Biographical details
- Born: June 24, 1907 Lowrys, South Carolina, U.S.
- Died: September 22, 1984 (aged 77) Chester, South Carolina, U.S.

Playing career
- 1926–1928: Clemson
- Position: Center

Coaching career (HC unless noted)
- 1934: Quantico Marines

Accomplishments and honors

Awards
- Third-team All-American (1928); All-Southern (1928); Clemson Athletic Hall of Fame;

= O. K. Pressley =

American football player, coach, and lieutenant colonel (1907–1984)
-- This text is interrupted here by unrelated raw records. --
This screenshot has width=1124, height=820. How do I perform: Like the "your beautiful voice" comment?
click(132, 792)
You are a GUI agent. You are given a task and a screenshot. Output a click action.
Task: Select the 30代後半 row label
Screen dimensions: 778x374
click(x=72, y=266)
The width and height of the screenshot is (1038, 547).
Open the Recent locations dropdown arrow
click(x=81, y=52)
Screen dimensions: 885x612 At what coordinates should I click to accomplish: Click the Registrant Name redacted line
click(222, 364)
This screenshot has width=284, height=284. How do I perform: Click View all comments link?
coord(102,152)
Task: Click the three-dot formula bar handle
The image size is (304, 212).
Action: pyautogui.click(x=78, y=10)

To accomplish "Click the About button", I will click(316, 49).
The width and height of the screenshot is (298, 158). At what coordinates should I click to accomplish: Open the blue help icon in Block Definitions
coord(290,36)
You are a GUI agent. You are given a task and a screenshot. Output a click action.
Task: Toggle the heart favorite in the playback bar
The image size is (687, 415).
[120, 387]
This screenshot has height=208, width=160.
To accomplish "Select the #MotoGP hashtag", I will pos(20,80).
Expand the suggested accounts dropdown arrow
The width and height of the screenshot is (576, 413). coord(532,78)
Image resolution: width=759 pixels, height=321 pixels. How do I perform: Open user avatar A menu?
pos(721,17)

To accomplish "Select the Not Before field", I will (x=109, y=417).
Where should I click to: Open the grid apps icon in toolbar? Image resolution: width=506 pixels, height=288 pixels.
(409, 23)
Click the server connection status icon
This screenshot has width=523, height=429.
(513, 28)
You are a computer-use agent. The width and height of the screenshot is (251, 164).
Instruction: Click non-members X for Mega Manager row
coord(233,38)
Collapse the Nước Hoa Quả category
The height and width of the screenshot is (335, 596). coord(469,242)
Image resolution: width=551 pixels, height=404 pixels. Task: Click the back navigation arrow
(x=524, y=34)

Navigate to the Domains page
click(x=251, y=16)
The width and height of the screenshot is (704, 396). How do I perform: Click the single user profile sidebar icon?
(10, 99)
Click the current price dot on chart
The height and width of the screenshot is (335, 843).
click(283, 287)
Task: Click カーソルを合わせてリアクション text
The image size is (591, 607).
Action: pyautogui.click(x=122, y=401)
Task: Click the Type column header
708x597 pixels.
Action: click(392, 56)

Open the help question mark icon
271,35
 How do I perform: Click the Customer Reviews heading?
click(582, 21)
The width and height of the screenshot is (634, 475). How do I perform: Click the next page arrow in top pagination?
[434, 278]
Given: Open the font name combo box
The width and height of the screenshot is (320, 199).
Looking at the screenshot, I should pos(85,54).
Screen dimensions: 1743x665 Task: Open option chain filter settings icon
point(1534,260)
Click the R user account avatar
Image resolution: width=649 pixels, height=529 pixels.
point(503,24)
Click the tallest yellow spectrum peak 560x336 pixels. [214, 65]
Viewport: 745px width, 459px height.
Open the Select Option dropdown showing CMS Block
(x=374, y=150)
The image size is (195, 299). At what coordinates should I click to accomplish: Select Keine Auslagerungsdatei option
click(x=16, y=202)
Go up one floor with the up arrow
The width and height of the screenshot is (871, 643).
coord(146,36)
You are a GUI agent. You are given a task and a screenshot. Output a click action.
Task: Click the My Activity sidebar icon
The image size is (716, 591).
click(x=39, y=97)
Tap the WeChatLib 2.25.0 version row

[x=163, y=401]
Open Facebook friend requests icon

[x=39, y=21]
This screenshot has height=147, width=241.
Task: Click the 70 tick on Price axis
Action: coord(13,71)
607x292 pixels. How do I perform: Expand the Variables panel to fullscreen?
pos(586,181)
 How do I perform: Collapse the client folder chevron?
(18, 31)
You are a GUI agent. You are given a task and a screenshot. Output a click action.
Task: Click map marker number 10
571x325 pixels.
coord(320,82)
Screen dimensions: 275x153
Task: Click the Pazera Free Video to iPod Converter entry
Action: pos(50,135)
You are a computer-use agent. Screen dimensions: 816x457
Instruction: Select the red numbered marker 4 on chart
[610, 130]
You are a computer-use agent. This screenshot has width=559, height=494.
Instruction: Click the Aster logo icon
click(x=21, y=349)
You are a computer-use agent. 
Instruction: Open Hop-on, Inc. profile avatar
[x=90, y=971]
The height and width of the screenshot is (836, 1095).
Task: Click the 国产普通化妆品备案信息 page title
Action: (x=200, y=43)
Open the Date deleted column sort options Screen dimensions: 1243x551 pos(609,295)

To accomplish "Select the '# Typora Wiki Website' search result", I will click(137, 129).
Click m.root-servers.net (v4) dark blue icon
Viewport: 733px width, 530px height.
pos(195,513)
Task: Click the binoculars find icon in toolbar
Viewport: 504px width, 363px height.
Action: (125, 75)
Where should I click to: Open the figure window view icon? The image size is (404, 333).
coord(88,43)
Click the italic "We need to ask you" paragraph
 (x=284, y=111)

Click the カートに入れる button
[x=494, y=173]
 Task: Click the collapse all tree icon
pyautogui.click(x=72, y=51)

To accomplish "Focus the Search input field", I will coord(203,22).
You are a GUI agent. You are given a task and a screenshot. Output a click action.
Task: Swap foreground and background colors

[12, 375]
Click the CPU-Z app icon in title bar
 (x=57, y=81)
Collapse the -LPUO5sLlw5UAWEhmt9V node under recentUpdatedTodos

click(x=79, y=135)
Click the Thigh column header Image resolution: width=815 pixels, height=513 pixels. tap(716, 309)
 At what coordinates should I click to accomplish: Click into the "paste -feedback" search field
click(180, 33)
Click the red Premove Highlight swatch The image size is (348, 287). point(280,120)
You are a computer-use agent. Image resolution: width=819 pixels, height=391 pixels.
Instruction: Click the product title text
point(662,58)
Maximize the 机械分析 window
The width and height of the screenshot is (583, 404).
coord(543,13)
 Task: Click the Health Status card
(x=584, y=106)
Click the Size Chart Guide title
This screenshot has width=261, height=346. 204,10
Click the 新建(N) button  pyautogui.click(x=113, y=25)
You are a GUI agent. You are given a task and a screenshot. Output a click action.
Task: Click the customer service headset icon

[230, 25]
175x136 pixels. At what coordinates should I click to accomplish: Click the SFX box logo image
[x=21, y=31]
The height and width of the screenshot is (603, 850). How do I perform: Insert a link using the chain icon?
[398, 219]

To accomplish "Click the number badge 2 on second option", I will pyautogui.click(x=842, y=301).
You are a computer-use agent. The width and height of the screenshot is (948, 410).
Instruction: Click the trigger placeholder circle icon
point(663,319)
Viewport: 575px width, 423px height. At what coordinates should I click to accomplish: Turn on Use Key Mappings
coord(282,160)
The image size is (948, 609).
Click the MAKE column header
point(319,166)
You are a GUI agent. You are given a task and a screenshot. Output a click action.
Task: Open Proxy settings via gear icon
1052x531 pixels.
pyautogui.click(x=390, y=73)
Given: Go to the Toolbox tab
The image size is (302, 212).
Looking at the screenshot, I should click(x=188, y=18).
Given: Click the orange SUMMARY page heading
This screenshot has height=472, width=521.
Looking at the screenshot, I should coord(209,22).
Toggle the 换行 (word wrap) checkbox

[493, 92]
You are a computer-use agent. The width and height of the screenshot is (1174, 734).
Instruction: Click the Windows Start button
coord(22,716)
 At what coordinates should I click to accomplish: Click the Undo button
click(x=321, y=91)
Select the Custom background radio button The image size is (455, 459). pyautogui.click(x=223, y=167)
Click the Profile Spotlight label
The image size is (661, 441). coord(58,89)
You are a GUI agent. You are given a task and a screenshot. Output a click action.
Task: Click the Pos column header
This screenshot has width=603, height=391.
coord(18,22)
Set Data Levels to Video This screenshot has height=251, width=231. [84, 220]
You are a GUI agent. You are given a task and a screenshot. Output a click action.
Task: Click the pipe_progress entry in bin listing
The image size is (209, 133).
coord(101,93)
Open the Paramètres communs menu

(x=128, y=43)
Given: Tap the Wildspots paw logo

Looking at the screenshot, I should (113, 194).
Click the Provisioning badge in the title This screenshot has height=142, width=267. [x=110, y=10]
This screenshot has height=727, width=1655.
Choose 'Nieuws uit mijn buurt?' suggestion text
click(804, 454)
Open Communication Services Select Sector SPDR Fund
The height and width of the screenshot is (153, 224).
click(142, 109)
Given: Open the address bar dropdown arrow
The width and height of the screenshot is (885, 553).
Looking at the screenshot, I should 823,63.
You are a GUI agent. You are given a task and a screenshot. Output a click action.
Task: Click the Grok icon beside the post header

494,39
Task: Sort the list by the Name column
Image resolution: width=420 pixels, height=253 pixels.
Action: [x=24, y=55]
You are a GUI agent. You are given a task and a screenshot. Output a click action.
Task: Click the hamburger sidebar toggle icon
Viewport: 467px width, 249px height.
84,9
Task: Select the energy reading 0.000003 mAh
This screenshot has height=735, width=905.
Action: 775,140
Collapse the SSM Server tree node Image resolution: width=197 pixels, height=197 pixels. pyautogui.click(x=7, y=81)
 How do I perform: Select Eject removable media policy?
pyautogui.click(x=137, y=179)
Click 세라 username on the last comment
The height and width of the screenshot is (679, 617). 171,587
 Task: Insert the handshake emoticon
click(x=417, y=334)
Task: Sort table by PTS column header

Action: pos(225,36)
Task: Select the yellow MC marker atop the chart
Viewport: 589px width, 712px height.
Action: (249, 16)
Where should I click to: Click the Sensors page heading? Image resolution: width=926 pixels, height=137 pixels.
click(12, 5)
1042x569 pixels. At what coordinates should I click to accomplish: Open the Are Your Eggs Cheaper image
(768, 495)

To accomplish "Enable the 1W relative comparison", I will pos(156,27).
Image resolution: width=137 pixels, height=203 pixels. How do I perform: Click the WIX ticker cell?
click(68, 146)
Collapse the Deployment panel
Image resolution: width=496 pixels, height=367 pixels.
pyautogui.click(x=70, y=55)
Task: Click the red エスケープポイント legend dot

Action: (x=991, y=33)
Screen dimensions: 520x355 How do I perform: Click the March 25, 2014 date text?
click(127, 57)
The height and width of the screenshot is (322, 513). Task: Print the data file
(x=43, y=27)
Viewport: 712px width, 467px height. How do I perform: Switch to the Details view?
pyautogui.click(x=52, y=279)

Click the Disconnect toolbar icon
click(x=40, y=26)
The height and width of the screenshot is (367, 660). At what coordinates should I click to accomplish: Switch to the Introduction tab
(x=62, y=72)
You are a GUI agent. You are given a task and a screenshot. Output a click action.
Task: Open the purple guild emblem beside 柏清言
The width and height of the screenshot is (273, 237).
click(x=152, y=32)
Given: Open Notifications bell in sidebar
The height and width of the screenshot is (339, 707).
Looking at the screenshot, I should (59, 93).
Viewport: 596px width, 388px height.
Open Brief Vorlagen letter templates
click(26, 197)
Orin Kirkpatrick Pressley (June 24, 1907 - September 22, 1984) was an American college football player and coach and a lieutenant colonel in the United States Marine Corps.

==Early years==
Pressley was born on June 24, 1907, to Thomas Jefferson Pressley and Cornelia Kirkpatrick, in Lowrys, a small town in Chester County, South Carolina.

==Clemson College==
Pressley was a prominent center for the Clemson Tigers of Clemson College from 1926 to 1928. He majored in animal husbandry. Pressley was inducted into the Clemson Athletic Hall of Fame in 1978. Pressley was the school's first All-American, when he received third-team honors from Walter Trumbull, John Heisman, and the Newspaper Enterprise Association. He made first-team All-Southern. Pressley once commented on the uniforms in the 1920s: "We wore patches on patches but they were good times. We often tossed those leather skullcap-type helmets to the sidelines sand played without. One player shunned any pads or protective equipment because it slowed him down." Clemson wore orange jerseys for the first time in 1928, and Pressley starred in the rivalry game with South Carolina, recording four tackles for a loss in a row despite a hand injury. “A better center than Captain O.K. Pressley of Clemson is hard to find,” remarked former South Carolina head coach Billy Laval.

==Marine Corps==
On October 1, 1930, The Tiger published the following account:
"Phila. PA. - September 30 - Lt. O.K. Pressley, former Clemson College gridder, is one of the All-Marine team located here, which is scheduled to play a number of college teams this year. The team is composed of selected players from the entire Marine Corps, and is considered one of the best service elevens in the country. This is Pressley's first year in the Marines."

==Teacher==
After his military retirement, he taught school in South Carolina and at Chester Junior High School.